• _Selected passage_
· · · ·
08 ISSUE II
JANUARY 2025
JANUARY 2025
How Global Healthcare Systems Function?
When the COVID-19 pandemic struck, the world repeated many of the same mistakes made during the AIDS crisis.
By Belinda Sanchez
As evolutionary biologist Rob Wallace tells it, ongoing land exploitation and deforestation continually expose humanity to the risk of contracting new viruses and diseases from the natural world. Take, for example, southeast Cameroon in the early 20th century, during French and German colonization. The colonial powers exploited the local population for labor, so much so that they had to import additional African workers to hunt and butcher chimpanzees for meat. Handling and consuming this meat exposed the laborers to the simian immunodeficiency virus (SIV), which eventually evolved into HIV, according to Wallace.
His account highlights a chilling discovery: by 2016, scientists had identified two chimpanzees in the same region carrying an SIV strain closely related to HIV-1. More recently, the emergence of COVID-19 in central China believed to have originated from bats, is another stark reminder of how human activity continues to foster the spread of zoonotic diseases.
Wallace is one of the central figures in director Rehad Desai’s documentary “Time of Pandemics.” The film begins against the backdrop of environmental destruction. It confronts viewers with the stark reality of humanity's exploitation of the environment, often driven by greed, leading to the transmission of viruses from animals to humans.
· · · ·
• _Supplied entries_
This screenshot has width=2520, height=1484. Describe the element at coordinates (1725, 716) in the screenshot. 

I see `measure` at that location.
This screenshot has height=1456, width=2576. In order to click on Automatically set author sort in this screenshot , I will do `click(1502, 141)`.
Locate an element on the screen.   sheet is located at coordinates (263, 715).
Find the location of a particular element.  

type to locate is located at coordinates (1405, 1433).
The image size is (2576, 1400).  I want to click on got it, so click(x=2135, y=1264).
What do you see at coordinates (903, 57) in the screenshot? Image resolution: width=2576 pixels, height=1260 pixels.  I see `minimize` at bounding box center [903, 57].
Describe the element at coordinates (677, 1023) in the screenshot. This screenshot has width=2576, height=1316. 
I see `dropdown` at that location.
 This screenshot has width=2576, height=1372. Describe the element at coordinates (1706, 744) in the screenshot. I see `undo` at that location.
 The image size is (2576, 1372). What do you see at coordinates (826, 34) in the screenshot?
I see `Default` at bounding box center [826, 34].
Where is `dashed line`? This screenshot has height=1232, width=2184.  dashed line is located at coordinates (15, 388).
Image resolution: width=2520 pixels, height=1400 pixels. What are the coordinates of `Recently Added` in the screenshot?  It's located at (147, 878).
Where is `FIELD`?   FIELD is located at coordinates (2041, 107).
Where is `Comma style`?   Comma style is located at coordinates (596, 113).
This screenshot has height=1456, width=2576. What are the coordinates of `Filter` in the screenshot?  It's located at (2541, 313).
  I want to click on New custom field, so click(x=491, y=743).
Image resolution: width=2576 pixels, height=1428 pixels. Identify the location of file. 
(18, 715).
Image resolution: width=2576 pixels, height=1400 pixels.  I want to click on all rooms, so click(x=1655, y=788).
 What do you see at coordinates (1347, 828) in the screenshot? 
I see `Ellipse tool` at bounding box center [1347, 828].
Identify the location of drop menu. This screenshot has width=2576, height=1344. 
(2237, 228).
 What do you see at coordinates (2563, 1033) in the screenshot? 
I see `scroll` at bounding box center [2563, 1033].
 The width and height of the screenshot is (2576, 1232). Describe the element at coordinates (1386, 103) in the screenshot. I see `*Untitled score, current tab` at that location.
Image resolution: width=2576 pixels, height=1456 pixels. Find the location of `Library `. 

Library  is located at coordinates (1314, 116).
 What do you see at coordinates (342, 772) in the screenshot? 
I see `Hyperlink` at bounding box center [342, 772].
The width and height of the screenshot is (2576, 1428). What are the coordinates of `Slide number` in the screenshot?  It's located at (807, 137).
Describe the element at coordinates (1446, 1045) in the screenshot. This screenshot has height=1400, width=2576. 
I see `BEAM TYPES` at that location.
· · · ·
• _Brief 1_
Answer these questions from the article on pandemics, one per line:
(a) Which colonial powers held southeast Cameroon in the early 20th century?
(b) By what year had scientists identified two chimpanzees carrying an SIV strain closely related to HIV-1?
(c) Who directed the documentary "Time of Pandemics"?
• _Brief 2_
Name every person mentioned in the article on pandemics.
• _Brief 3_
Transcribe the portion of the article on pandemics starting with "His account highlights" and going on through "of zoonotic diseases.".

• _Answer area 1_
(a) France and Germany
(b) 2016
(c) Rehad Desai

• _Answer area 2_
Belinda Sanchez, Rob Wallace, Rehad Desai

• _Answer area 3_
His account highlights a chilling discovery: by 2016, scientists had identified two chimpanzees in the same region carrying an SIV strain closely related to HIV-1. More recently, the emergence of COVID-19 in central China believed to have originated from bats, is another stark reminder of how human activity continues to foster the spread of zoonotic diseases.